Stored data entries:
------------------------------------
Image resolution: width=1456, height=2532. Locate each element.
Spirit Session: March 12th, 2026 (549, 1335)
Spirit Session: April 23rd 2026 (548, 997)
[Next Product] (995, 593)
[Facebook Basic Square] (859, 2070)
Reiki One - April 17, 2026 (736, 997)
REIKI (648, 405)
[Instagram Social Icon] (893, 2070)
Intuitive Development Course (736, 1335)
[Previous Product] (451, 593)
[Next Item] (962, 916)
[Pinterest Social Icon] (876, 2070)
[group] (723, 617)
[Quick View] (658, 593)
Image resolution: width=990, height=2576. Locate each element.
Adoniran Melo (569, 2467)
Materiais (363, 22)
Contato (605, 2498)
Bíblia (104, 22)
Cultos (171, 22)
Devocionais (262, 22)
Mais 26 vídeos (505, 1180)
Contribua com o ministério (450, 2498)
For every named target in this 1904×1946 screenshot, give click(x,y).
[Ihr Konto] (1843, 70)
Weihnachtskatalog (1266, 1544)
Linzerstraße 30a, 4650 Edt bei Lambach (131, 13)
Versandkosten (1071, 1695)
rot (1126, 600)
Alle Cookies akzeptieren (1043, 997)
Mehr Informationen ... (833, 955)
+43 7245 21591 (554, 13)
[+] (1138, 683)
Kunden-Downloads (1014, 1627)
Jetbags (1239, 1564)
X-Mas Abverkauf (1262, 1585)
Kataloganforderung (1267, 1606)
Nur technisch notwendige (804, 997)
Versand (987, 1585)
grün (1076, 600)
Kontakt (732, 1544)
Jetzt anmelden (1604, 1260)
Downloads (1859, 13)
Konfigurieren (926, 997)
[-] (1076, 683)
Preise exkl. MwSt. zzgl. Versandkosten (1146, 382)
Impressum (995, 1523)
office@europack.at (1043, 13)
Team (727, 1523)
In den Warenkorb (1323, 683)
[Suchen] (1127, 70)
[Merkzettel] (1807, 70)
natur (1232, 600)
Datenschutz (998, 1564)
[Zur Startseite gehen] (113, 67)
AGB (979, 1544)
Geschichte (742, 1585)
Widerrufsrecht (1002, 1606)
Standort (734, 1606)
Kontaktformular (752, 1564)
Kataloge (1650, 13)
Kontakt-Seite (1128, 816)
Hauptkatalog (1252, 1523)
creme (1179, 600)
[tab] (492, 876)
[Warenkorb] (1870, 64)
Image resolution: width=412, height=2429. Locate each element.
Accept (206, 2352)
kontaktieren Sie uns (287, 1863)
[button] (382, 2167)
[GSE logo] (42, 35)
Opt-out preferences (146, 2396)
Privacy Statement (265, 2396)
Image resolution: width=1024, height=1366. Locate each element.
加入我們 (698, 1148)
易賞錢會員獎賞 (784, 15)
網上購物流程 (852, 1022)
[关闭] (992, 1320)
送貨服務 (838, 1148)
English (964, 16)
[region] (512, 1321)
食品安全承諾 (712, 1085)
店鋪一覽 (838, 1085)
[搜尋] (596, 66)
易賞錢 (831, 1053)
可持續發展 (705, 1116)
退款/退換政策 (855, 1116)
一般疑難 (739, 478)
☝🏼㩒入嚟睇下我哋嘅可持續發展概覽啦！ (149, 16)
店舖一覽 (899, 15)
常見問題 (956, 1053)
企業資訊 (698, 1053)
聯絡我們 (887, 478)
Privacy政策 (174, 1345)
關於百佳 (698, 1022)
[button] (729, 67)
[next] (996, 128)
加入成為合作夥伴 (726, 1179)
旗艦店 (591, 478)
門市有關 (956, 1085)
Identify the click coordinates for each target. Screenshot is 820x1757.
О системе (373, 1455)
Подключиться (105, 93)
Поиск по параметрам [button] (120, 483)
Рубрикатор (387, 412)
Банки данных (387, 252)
------------------------------------
Prompt — Write down again the exact lines running from the beginning of the data to the line containing "REIKI (648, 405)", with both ends included.

Response for this exercise —
Image resolution: width=1456, height=2532. Locate each element.
Spirit Session: March 12th, 2026 (549, 1335)
Spirit Session: April 23rd 2026 (548, 997)
[Next Product] (995, 593)
[Facebook Basic Square] (859, 2070)
Reiki One - April 17, 2026 (736, 997)
REIKI (648, 405)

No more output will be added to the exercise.